Cinco linhas de ataque

O trabalho de Dalal faz a chamada análise do espaço de Fourier; uma análise paralela do espaço real foi liderada por Xiangchong Li, da Carnegie Mellon University, que trabalhou em estreita colaboração com Rachel Mandelbaum, que concluiu seu bacharelado em física em 2000 e seu doutorado. em 2006, ambos de Princeton. Uma terceira análise, chamada de análise de 3×2 pontos, adota uma abordagem diferente para medir o sinal de lente gravitacional em torno de galáxias individuais, para calibrar a quantidade de matéria escura associada a cada galáxia. Essa análise foi liderada por Sunao Sugiyama, da Universidade de Tóquio, Hironao Miyatake (ex-colega de pós-doutorado de Princeton) da Universidade de Nagoya e Surhud More, do Centro Interuniversitário de Astronomia e Astrofísica em Pune, na Índia.

Cada um desses cinco conjuntos de análises usa os dados HSC para chegar à mesma conclusão sobre S8.

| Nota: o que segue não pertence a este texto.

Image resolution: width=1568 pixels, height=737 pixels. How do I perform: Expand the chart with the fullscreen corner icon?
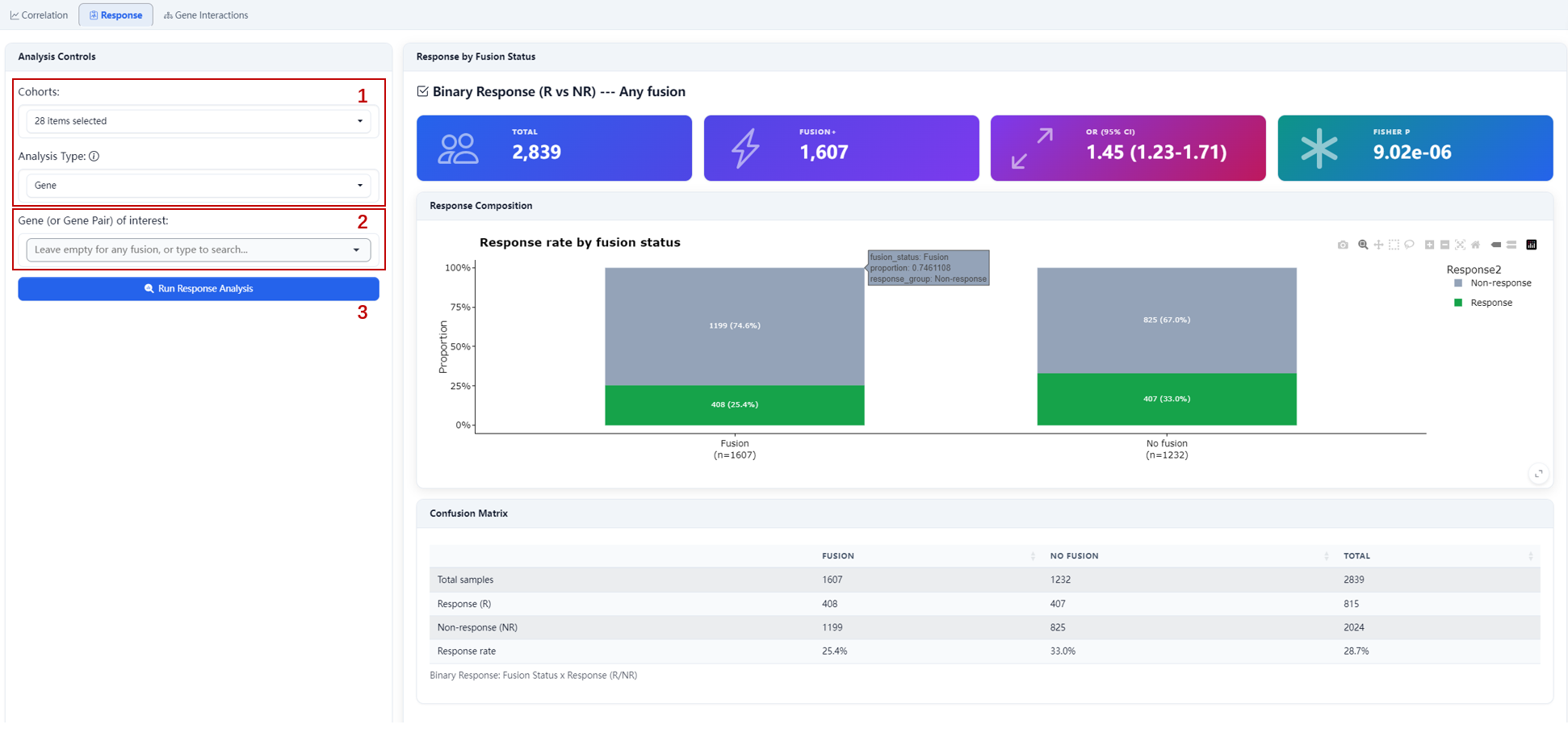click(x=1538, y=474)
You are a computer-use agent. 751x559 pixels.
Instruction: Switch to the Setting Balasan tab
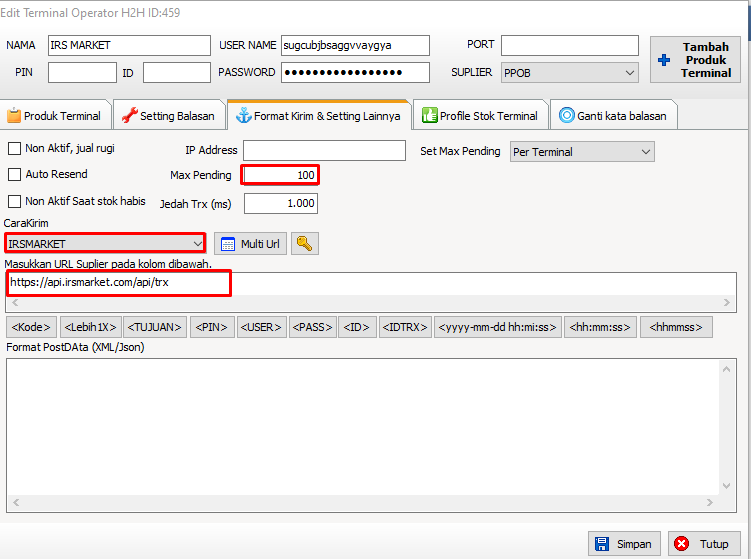pos(168,116)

Fazer a análise do espaço real e a análise do espaço de Fourier “foi uma espécie de teste de sanidade”, disse Dalal. Ela e Li trabalharam de perto para coordenar suas análises, usando dados cegos. Quaisquer discrepâncias entre esses dois diriam que a metodologia dos pesquisadores estava errada. “Isso nos diria menos sobre astrofísica e mais sobre como podemos ter estragado tudo”, disse Dalal.

“Não sabíamos até a revelação que dois resultados eram absolutamente idênticos”, disse ela. “Parecia milagroso.”

Sunao acrescentou: “Nossa análise de 3×2 pontos combina a análise de lente fraca com o agrupamento de galáxias. resposta nos dá confiança de que estamos fazendo algo certo!”